• _Aim of the task_
Every line of the data should be output word for word.

Start of Material for the task

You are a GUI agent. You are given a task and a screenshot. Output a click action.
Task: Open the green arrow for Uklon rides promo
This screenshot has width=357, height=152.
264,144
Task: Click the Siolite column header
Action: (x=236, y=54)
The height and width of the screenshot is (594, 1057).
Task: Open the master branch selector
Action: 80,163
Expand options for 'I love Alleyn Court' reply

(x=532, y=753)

End of Material for the task

• _Task output_
You are a GUI agent. You are given a task and a screenshot. Output a click action.
Task: Open the green arrow for Uklon rides promo
This screenshot has width=357, height=152.
264,144
Task: Click the Siolite column header
Action: (x=236, y=54)
The height and width of the screenshot is (594, 1057).
Task: Open the master branch selector
Action: 80,163
Expand options for 'I love Alleyn Court' reply

(x=532, y=753)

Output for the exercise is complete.